→ **About this exercise**
Below are some records; return each one exactly.

====== Data supplied

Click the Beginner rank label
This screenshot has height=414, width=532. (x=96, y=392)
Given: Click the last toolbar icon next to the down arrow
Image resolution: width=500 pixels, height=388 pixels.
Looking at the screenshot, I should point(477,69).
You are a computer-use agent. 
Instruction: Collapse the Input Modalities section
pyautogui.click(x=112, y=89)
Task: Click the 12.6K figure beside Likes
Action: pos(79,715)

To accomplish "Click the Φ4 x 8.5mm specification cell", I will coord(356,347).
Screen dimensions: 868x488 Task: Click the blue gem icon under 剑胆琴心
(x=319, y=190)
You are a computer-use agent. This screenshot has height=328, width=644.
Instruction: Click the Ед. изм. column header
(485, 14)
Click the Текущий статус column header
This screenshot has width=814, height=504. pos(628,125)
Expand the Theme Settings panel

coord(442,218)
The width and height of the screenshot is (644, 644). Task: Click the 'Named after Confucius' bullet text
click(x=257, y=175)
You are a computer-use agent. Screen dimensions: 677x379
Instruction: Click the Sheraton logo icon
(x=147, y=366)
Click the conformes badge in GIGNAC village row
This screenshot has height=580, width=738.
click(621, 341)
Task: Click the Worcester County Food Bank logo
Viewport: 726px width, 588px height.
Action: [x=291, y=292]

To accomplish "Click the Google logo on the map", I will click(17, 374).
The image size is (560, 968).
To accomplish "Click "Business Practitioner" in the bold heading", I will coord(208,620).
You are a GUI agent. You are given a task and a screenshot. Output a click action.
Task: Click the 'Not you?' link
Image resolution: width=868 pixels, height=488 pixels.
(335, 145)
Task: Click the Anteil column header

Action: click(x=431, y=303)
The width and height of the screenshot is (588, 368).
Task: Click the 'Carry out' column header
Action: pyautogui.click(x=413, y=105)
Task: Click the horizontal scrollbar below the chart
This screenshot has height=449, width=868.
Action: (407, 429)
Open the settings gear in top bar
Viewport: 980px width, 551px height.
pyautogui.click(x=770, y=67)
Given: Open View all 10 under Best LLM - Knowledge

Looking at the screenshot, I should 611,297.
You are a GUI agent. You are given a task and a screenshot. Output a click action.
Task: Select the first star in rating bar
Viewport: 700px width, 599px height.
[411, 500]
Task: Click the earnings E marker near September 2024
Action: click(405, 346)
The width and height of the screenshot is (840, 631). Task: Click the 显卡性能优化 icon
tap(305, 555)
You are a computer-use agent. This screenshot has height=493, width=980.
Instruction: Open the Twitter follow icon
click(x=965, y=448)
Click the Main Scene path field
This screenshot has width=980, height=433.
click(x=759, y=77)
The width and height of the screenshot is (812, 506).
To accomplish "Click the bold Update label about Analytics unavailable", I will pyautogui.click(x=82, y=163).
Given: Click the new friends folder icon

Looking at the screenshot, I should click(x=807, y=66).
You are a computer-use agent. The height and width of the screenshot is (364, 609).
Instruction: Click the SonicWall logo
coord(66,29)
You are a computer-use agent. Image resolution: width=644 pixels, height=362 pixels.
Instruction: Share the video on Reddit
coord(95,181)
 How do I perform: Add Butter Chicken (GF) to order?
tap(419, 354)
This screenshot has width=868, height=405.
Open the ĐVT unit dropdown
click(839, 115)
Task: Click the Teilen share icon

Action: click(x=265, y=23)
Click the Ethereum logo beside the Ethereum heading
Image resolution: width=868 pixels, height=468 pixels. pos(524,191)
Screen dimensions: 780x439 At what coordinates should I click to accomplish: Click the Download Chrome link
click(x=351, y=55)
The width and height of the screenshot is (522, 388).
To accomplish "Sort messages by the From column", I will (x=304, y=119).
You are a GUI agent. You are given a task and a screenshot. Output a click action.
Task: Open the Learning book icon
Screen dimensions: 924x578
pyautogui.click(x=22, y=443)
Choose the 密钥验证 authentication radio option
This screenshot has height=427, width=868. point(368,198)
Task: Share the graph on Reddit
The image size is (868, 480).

============

→ **Exercise response**
Click the Beginner rank label
This screenshot has height=414, width=532. (x=96, y=392)
Given: Click the last toolbar icon next to the down arrow
Image resolution: width=500 pixels, height=388 pixels.
Looking at the screenshot, I should point(477,69).
You are a computer-use agent. 
Instruction: Collapse the Input Modalities section
pyautogui.click(x=112, y=89)
Task: Click the 12.6K figure beside Likes
Action: pos(79,715)

To accomplish "Click the Φ4 x 8.5mm specification cell", I will coord(356,347).
Screen dimensions: 868x488 Task: Click the blue gem icon under 剑胆琴心
(x=319, y=190)
You are a computer-use agent. This screenshot has height=328, width=644.
Instruction: Click the Ед. изм. column header
(485, 14)
Click the Текущий статус column header
This screenshot has width=814, height=504. pos(628,125)
Expand the Theme Settings panel

coord(442,218)
The width and height of the screenshot is (644, 644). Task: Click the 'Named after Confucius' bullet text
click(x=257, y=175)
You are a computer-use agent. Screen dimensions: 677x379
Instruction: Click the Sheraton logo icon
(x=147, y=366)
Click the conformes badge in GIGNAC village row
This screenshot has height=580, width=738.
click(621, 341)
Task: Click the Worcester County Food Bank logo
Viewport: 726px width, 588px height.
Action: [x=291, y=292]

To accomplish "Click the Google logo on the map", I will click(17, 374).
The image size is (560, 968).
To accomplish "Click "Business Practitioner" in the bold heading", I will coord(208,620).
You are a GUI agent. You are given a task and a screenshot. Output a click action.
Task: Click the 'Not you?' link
Image resolution: width=868 pixels, height=488 pixels.
(335, 145)
Task: Click the Anteil column header

Action: click(x=431, y=303)
The width and height of the screenshot is (588, 368).
Task: Click the 'Carry out' column header
Action: pyautogui.click(x=413, y=105)
Task: Click the horizontal scrollbar below the chart
This screenshot has height=449, width=868.
Action: (407, 429)
Open the settings gear in top bar
Viewport: 980px width, 551px height.
pyautogui.click(x=770, y=67)
Given: Open View all 10 under Best LLM - Knowledge

Looking at the screenshot, I should 611,297.
You are a GUI agent. You are given a task and a screenshot. Output a click action.
Task: Select the first star in rating bar
Viewport: 700px width, 599px height.
[411, 500]
Task: Click the earnings E marker near September 2024
Action: click(405, 346)
The width and height of the screenshot is (840, 631). Task: Click the 显卡性能优化 icon
tap(305, 555)
You are a computer-use agent. This screenshot has height=493, width=980.
Instruction: Open the Twitter follow icon
click(x=965, y=448)
Click the Main Scene path field
This screenshot has width=980, height=433.
click(x=759, y=77)
The width and height of the screenshot is (812, 506).
To accomplish "Click the bold Update label about Analytics unavailable", I will pyautogui.click(x=82, y=163).
Given: Click the new friends folder icon

Looking at the screenshot, I should click(x=807, y=66).
You are a computer-use agent. The height and width of the screenshot is (364, 609).
Instruction: Click the SonicWall logo
coord(66,29)
You are a computer-use agent. Image resolution: width=644 pixels, height=362 pixels.
Instruction: Share the video on Reddit
coord(95,181)
 How do I perform: Add Butter Chicken (GF) to order?
tap(419, 354)
This screenshot has width=868, height=405.
Open the ĐVT unit dropdown
click(839, 115)
Task: Click the Teilen share icon

Action: click(x=265, y=23)
Click the Ethereum logo beside the Ethereum heading
Image resolution: width=868 pixels, height=468 pixels. pos(524,191)
Screen dimensions: 780x439 At what coordinates should I click to accomplish: Click the Download Chrome link
click(x=351, y=55)
The width and height of the screenshot is (522, 388).
To accomplish "Sort messages by the From column", I will (x=304, y=119).
You are a GUI agent. You are given a task and a screenshot. Output a click action.
Task: Open the Learning book icon
Screen dimensions: 924x578
pyautogui.click(x=22, y=443)
Choose the 密钥验证 authentication radio option
This screenshot has height=427, width=868. point(368,198)
Task: Share the graph on Reddit
The image size is (868, 480).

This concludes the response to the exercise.